Boy, I never thought I'd see a question quite like this on a software forum but here goes. Although I've been programming on my own over the past ten years, my primary profession over the last thirty years (including educational background) just happens to be in building construction. In response to your question, the two entities are totally different, i.e., like a football coach with a background in PhyEd wanting to become a building inspector/consultant overnight. I'm not saying this can't be done as a lot depends upon a person's apptitude and ability to learn anything but let's be realistic. In most cases, whether it be project manager this or project manager that, in two unrelated professions, the switch for most people is not going to be that easy let alone done overnight. Granted, while both professions may entail skills including but not limited to delegating responsibility, scheduling, supervising, paying attention to detail (seldom done), etc., the similarity stops there. As for whoever believes or taughts that the Software Industry should take some pointers from the Construction Industry, all I can say is that based upon my own construction related experience over the past thirty years in both residential and commercial building construction, the way the industry is headed, nothing could be further from the truth. In fact, as an independent building inspector and consultant over the last eighteen years, I'd like to cite some commonalities in the construction industry, i.e., tight/rushed schedules, substitution of low quality (cheap) materials to save money, poor or shoddy workmanship attributed to lack of attention to detail attributed to lack of knowledge and training in a particular field or trade, etc... Does any of this sound familiar to those in IT? Unfortunately, I wouldn't know first hand know since I am a solo programmer but, judging from what I've read and those that I've talked to in the software industry, on the surface, the similarities are striking when it comes to managing a software project.

Marty Potokar
Tuesday, November 11, 2003

Marty Potokar  wrote: “tight/rushed schedules, substitution of low quality (cheap) materials to save money, poor or shoddy workmanship attributed to lack of attention to detail attributed to lack of knowledge and training in a particular field or trade, etc... Does any of this sound familiar to those in IT?”

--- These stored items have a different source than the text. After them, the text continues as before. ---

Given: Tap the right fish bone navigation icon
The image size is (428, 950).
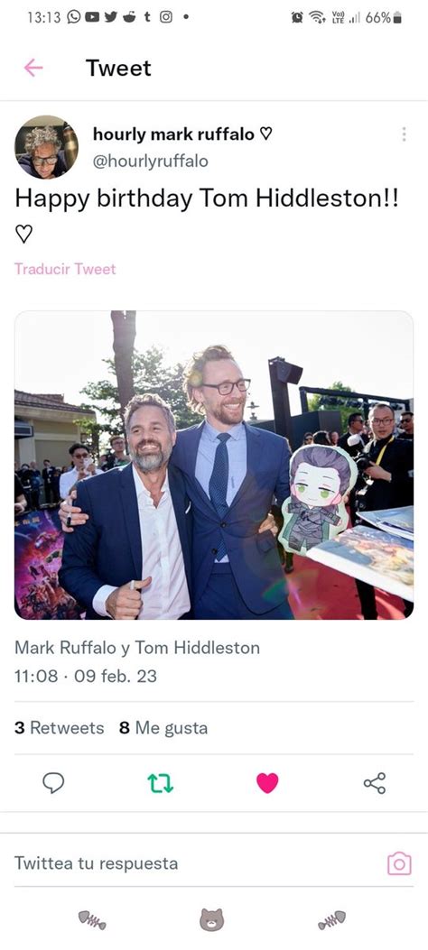Looking at the screenshot, I should click(x=331, y=919).
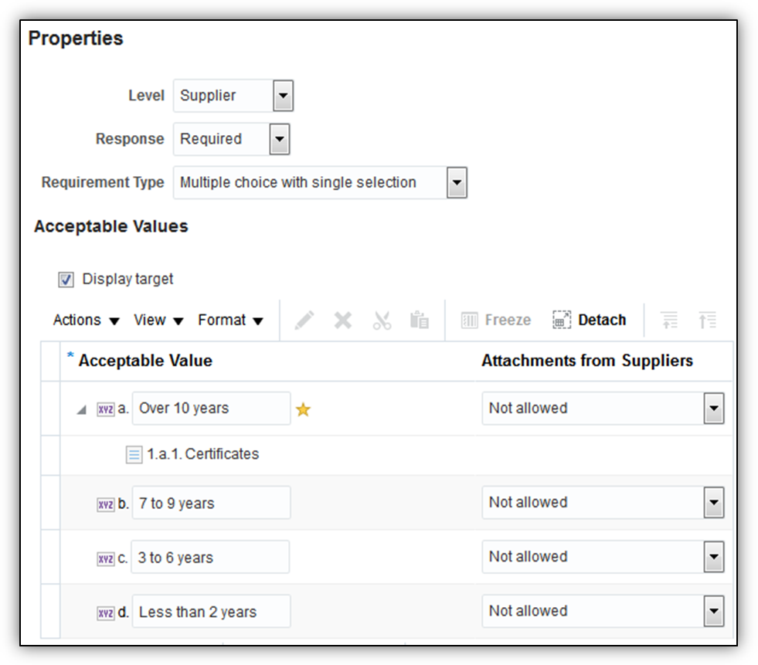
Task: Toggle the Display target checkbox
Action: tap(66, 280)
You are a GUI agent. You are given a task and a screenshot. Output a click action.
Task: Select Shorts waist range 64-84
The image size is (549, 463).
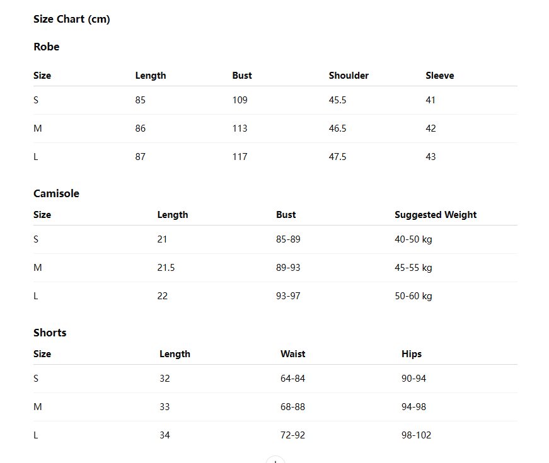point(292,379)
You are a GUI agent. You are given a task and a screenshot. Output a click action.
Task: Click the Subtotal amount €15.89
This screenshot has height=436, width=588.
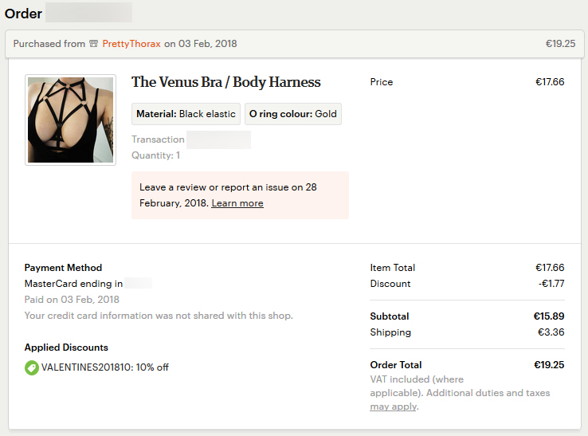pos(549,316)
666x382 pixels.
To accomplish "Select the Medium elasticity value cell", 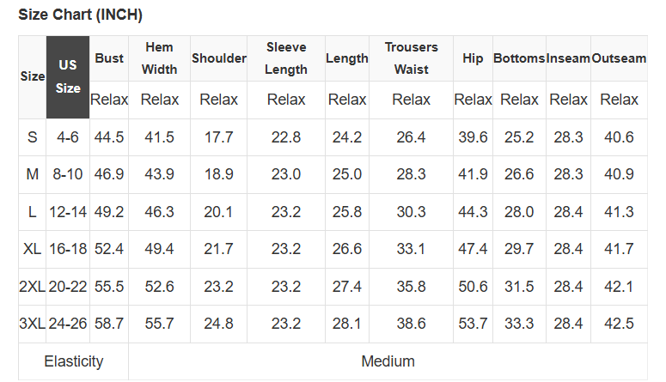I will (388, 361).
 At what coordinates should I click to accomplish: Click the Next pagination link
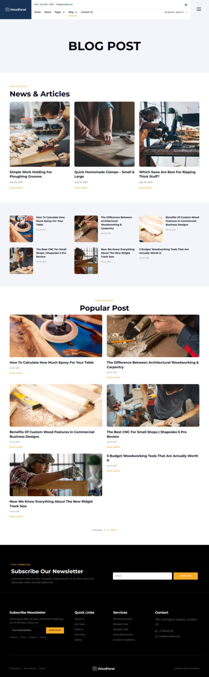coord(114,530)
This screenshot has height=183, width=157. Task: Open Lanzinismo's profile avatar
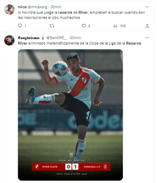point(9,40)
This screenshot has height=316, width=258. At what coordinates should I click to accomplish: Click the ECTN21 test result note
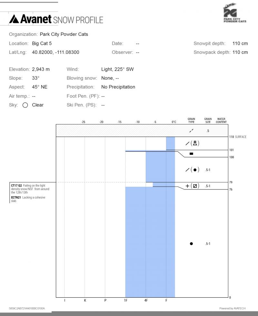tap(28, 199)
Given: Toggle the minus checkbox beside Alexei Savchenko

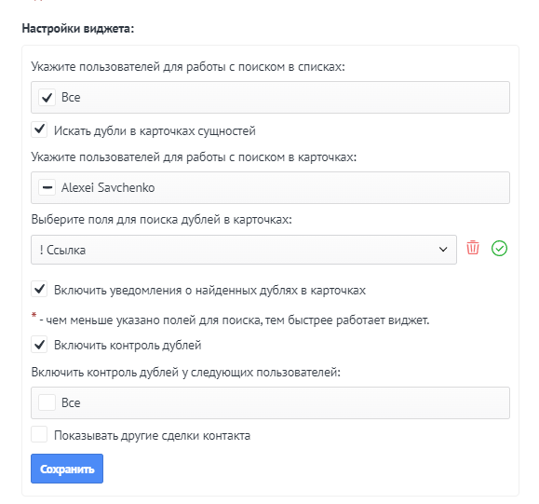Looking at the screenshot, I should [47, 187].
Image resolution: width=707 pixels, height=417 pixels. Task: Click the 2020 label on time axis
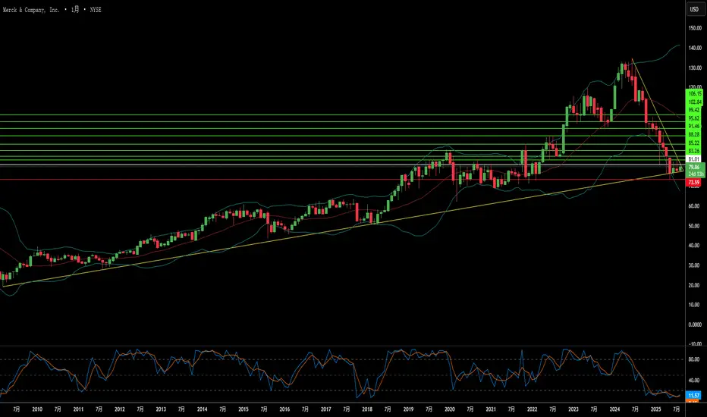pos(449,409)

Yes. Rushed schedules or lack of schedules (here are your specs and due date), low quality materials (old computers, old software, not the right tools to help manage), poor workmanship (not enough time to put in the desired error checking, having to hack due to time constraints), lack of knowledge (one companies’ Java Expert is another’s HTML jockey), sounds very familiar to me.

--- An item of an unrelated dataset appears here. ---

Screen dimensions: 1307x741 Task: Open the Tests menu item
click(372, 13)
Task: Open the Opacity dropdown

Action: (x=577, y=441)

Check out a book like Rapid Development by Steve C. McConnel and if you like what you see, go for it! Joel’s got a great reading list:
http://www.joelonsoftware.com/navLinks/fog0000000262.html

m
Tuesday, November 11, 2003

They're basically the same. In both, you completely specify the desired thing to be built, then you swing around the corner in the morning with a pickup and pick up some wetbacks who can swing a hammer/write some code for less than the going union/contractor rate. You hire a few specialists/licensed contractors at the end to do the critical stuff and then you give it a nice fresh coat of paint/shiney box and plant a few bushes/include a few rebates out in front.

Construxion Manager
Tuesday, November 11, 2003

Check out this link:

http://www.poppendieck.com/construction.htm

In which a software developer sits in on a seminar for
building contractors, hoping to apply the rigor of the
construction trade to the haphazard process of software
development.  The builders find this idea highly amusing.
The building trades are just as chaotic as the digital ones.
Anyone who has their kitchen remodeled quickly learns
just how random a building project can be.